15      By its question, the referring court asks, in essence, whether Article 45 TFEU and Article 7(1) of Regulation No 492/2011 must be interpreted as precluding national legislation, such as that at issue in the main proceedings, under which –– for the purposes of determining whether a worker with 25 years of professional experience is entitled to an increase in his paid annual leave from five to six weeks –– the years of service completed with one or more employers prior to the start of the worker’s period of service with his current employer account for only a maximum of five years of professional experience, even if their actual number is more than five.

 Article 45(2) TFEU and Article 7(1) of Regulation No 492/2011

16      As a preliminary point, it must be noted that Article 45(2) TFEU prohibits all discrimination based on nationality between workers of the Member States as regards employment, remuneration or other conditions of work and employment. Article 7(1) of Regulation No 492/2011 constitutes merely the specific expression of the principle of non-discrimination laid down in Article 45(2) TFEU within the specific field of conditions of employment and work and must therefore be interpreted in the same way as that article (judgment of 5 December 2013, Zentralbetriebsrat der gemeinnützigen Salzburger Landeskliniken, ‘SALK’, C‑514/12, EU:C:2013:799, paragraph 23 and the case-law cited).

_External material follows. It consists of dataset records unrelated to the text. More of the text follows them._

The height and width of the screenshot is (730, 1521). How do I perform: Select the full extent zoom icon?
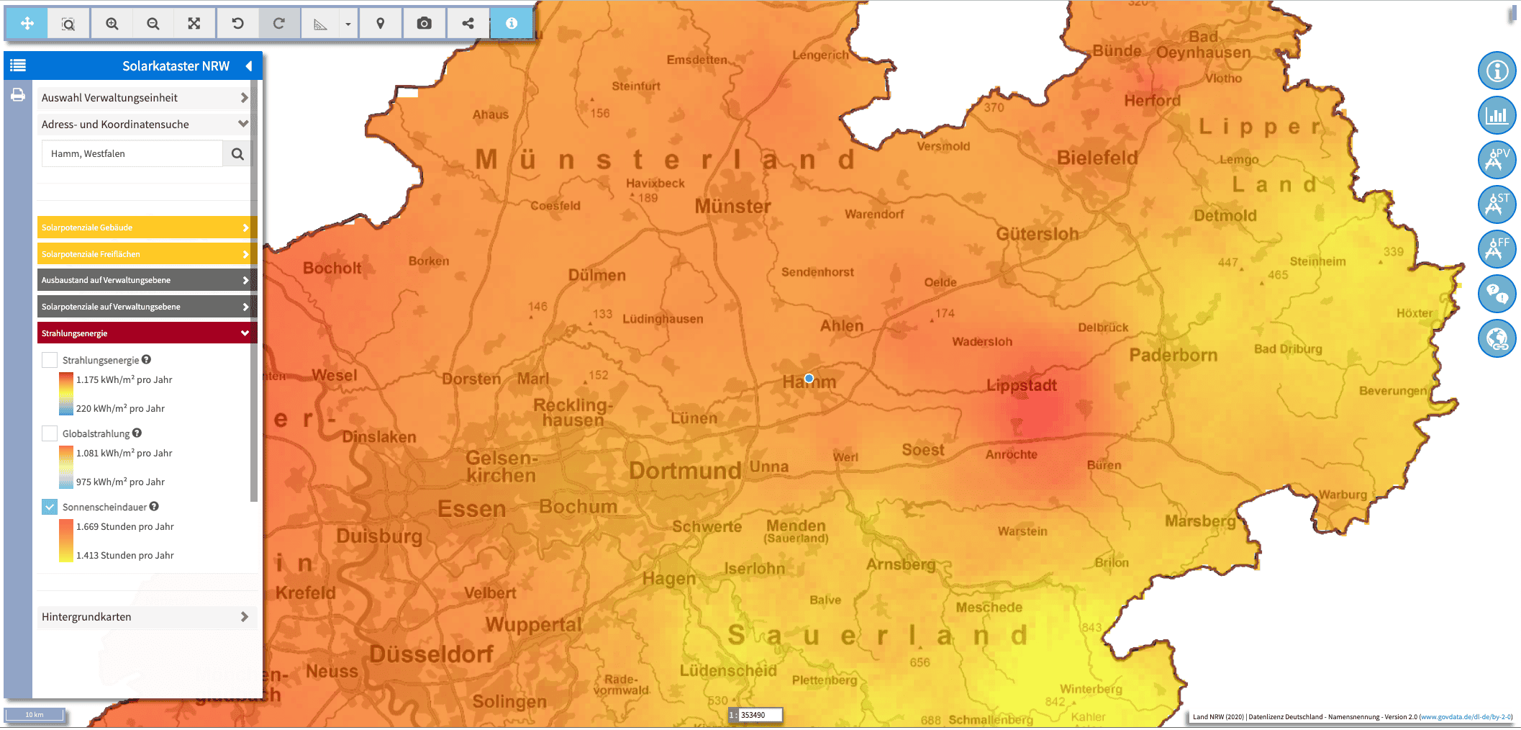pyautogui.click(x=194, y=24)
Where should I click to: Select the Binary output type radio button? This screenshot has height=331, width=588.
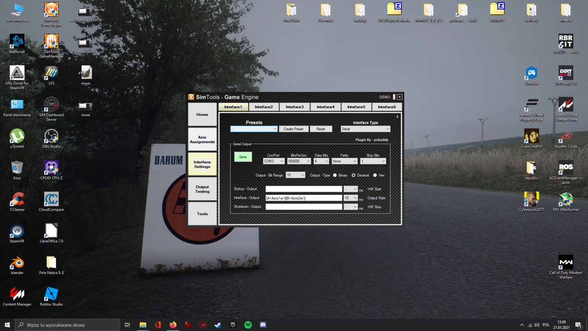pyautogui.click(x=335, y=175)
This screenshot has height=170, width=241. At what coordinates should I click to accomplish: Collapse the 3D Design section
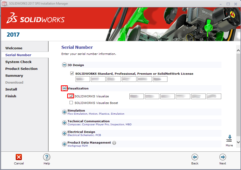click(64, 65)
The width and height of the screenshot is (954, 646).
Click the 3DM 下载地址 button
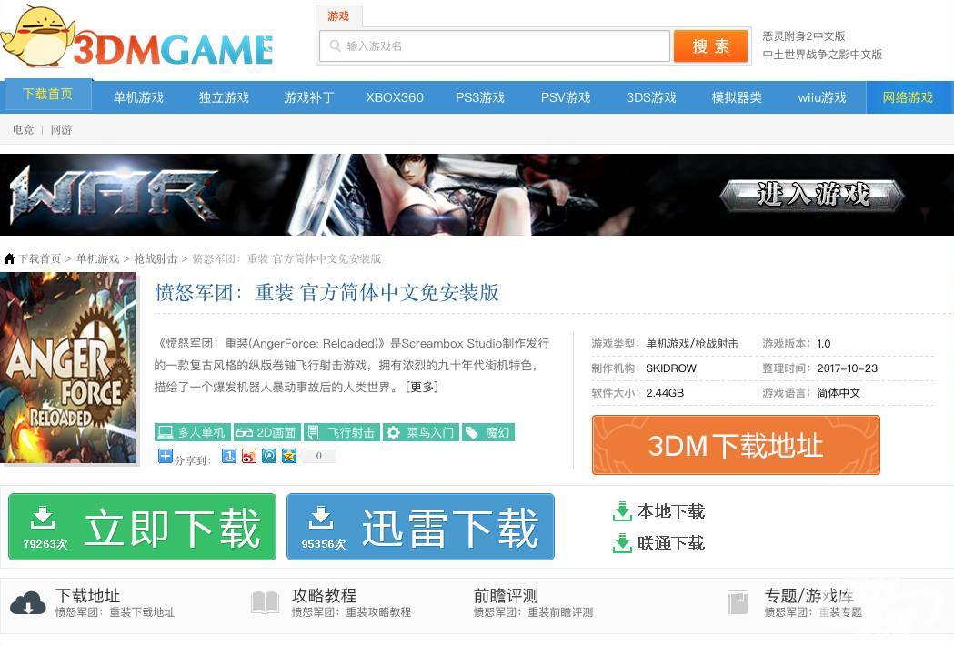coord(735,445)
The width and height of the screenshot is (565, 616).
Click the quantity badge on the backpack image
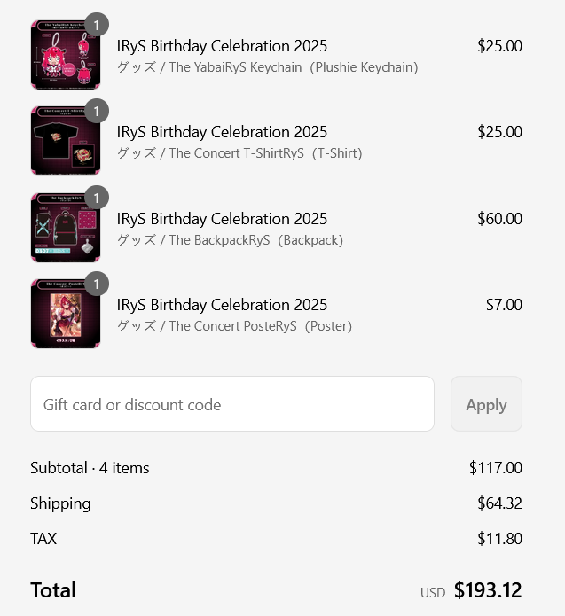pos(96,198)
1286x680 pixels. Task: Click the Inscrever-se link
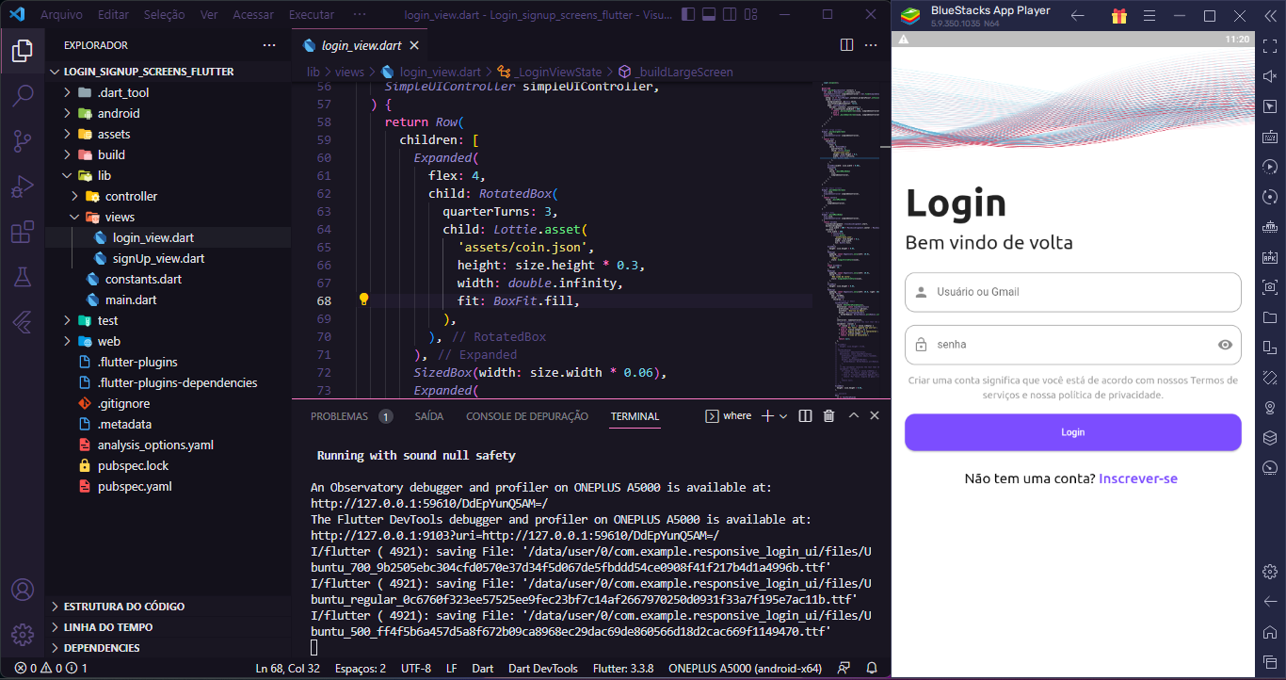click(1138, 478)
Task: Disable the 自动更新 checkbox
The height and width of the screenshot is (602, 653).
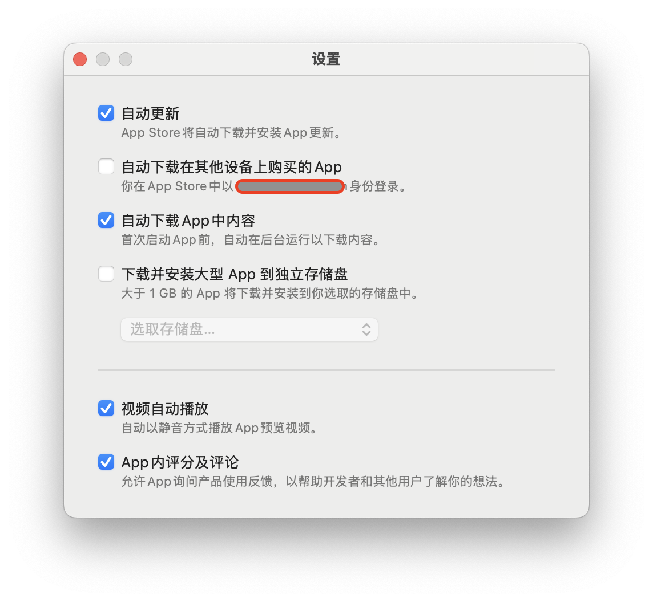Action: [x=106, y=113]
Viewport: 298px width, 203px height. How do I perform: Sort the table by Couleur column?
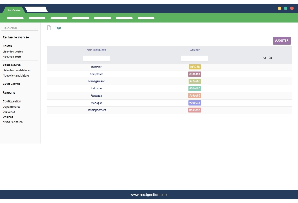[x=195, y=50]
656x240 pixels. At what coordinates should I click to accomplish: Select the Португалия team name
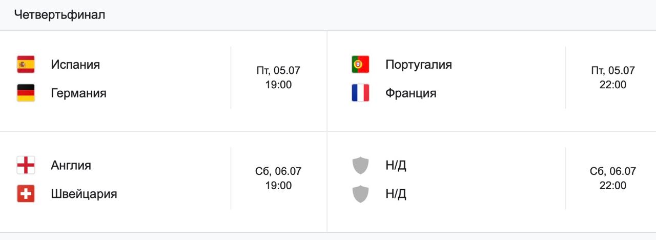(x=418, y=65)
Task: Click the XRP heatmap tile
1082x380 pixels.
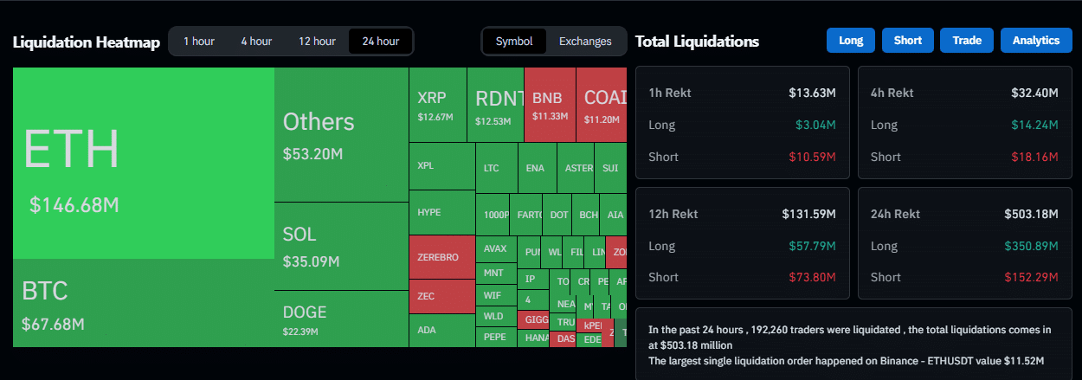Action: click(437, 105)
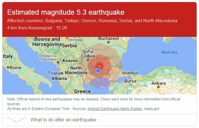Click the Bucharest city marker dot

108,42
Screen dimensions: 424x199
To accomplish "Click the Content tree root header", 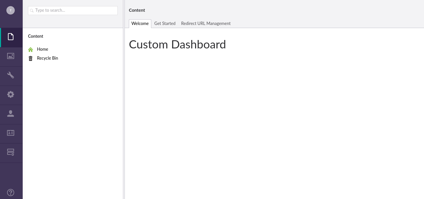I will tap(36, 36).
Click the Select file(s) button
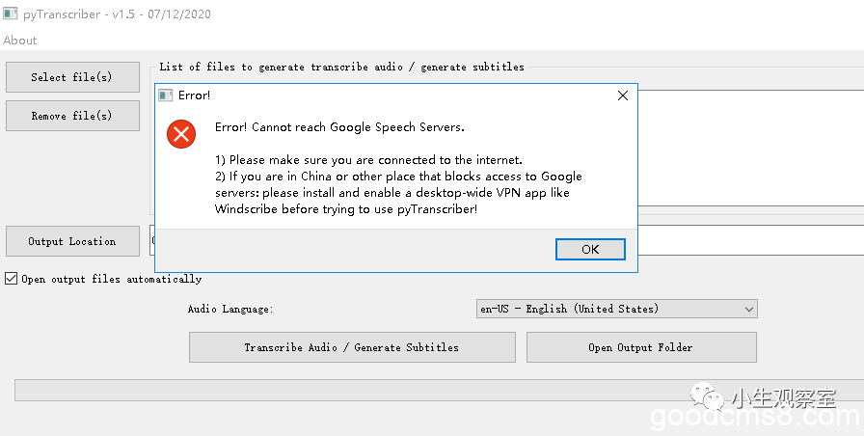864x436 pixels. [x=72, y=77]
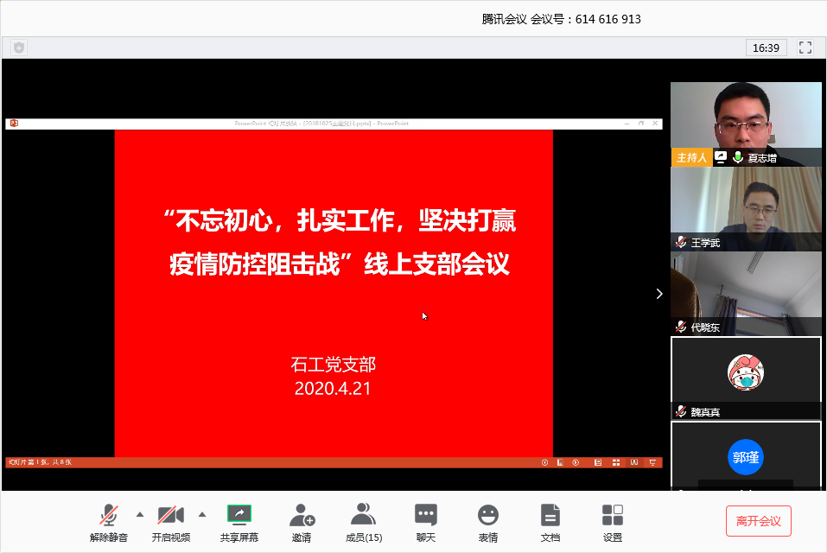Turn on the camera (开启视频)
The image size is (827, 553).
171,516
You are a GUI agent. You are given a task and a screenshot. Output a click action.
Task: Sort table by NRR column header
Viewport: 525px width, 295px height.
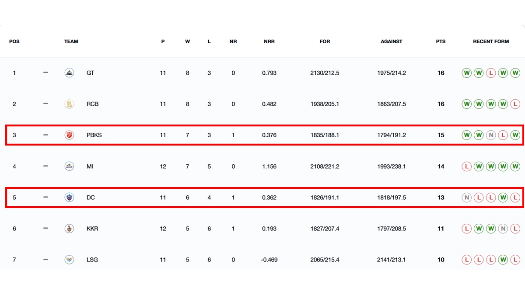pos(269,42)
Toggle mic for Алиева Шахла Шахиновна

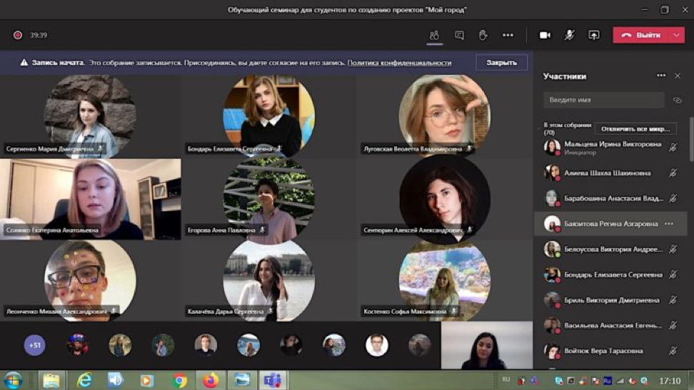[x=673, y=173]

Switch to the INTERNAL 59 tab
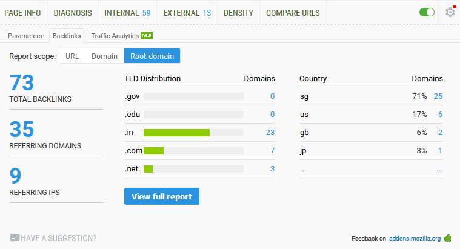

17      Since the entitlement to paid annual leave conferred on workers unquestionably forms part of the field of employment and work conditions, the national legislation at issue in the main proceedings therefore comes within the scope of the provisions cited in the preceding paragraph.

18      In that regard, it is settled case-law that the equal-treatment rule laid down in Article 45 TFEU and in Article 7 of Regulation No 492/2011 prohibits not only overt discrimination by reason of nationality but also all covert forms of discrimination which, through the application of other distinguishing criteria, lead in fact to the same result (see, inter alia, judgments of 5 December 2013, SALK, C‑514/12, EU:C:2013:799, paragraph 25 and the case-law cited, and of 2 March 2017, Eschenbrenner, C‑496/15, EU:C:2017:152, paragraph 35 and the case-law cited).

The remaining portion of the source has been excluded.